The statute of limitations, according to Sexton, begins when a crime is reported, not on the date it takes place.
On Tuesday, the now 18-year-old twins reported that a relative had sexually assaulted them, Sexton said. County police have also contacted Lee County Sheriff's Office because the molestations may have taken place over a period of years at different locations.
In pursuing the case, officers will begin by narrowing down when the assaults are reported to have happened and where. Sexton added that the plan is to build a timeline and investigate whether there were any other victims.
Others could come forward from the girls' family or acquaintances. Many times, families keep the shame to themselves, said Amy Boney, director of the Lily Pad Child Advocacy Center.
"There is sometimes a wall of silence within a family," Boney said. "They sometimes don't want to deal with it or if it isn't exactly accepted, it is a way of life that has gone on for a long time."

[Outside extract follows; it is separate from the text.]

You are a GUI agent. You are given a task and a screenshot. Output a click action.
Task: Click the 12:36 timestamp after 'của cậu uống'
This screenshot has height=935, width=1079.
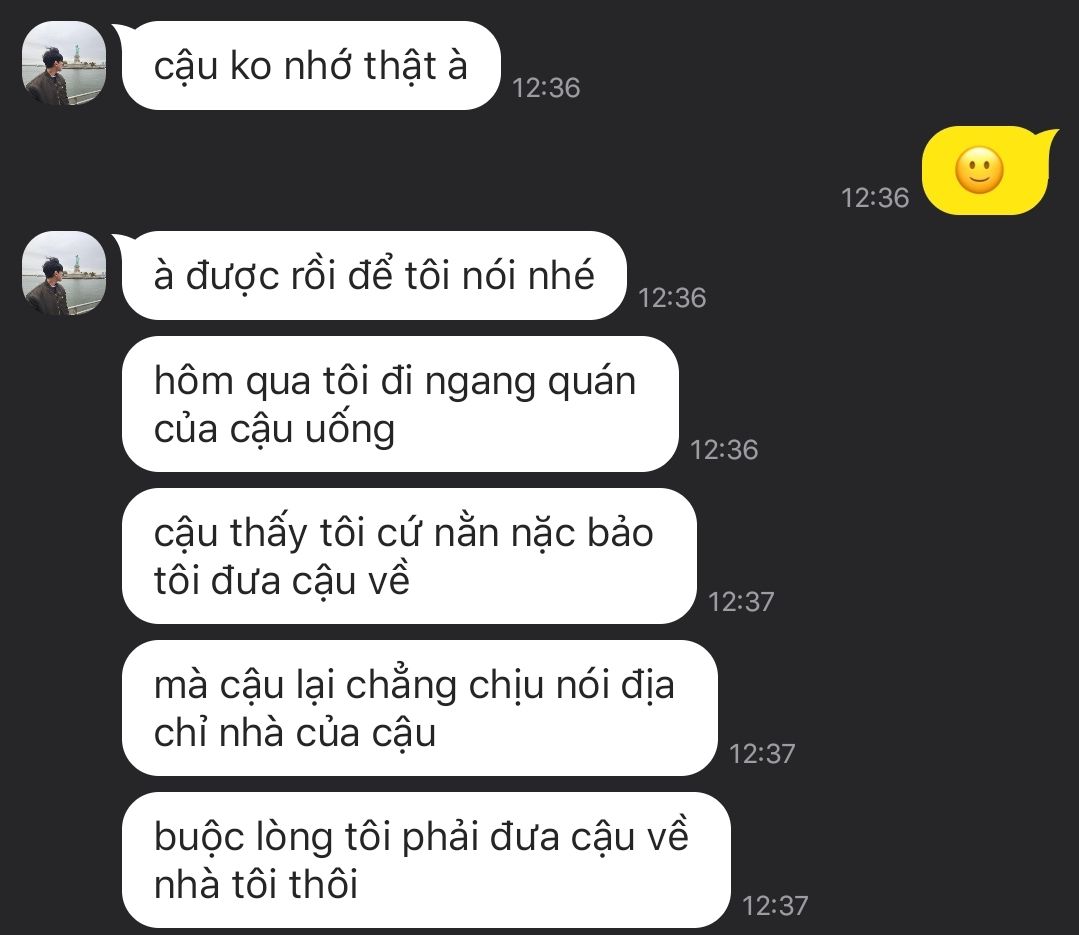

Children also fear people who they perceive to be in power, Boney said. And the children or their parents could be threatened with violence if they talk. Boney said that from her research, about 80 percent of sexual assault victims never report the crimes.
According to the Darkness to Light child advocacy organization's website d2l.org, "Nearly 70 percent of all reported sexual assaults (including assaults on adults) occur to children ages 17 and under.
"Imagine having to discuss your most intimate consensual sexual experience as an adult," Boney said. "Then imagine having to do it as a child."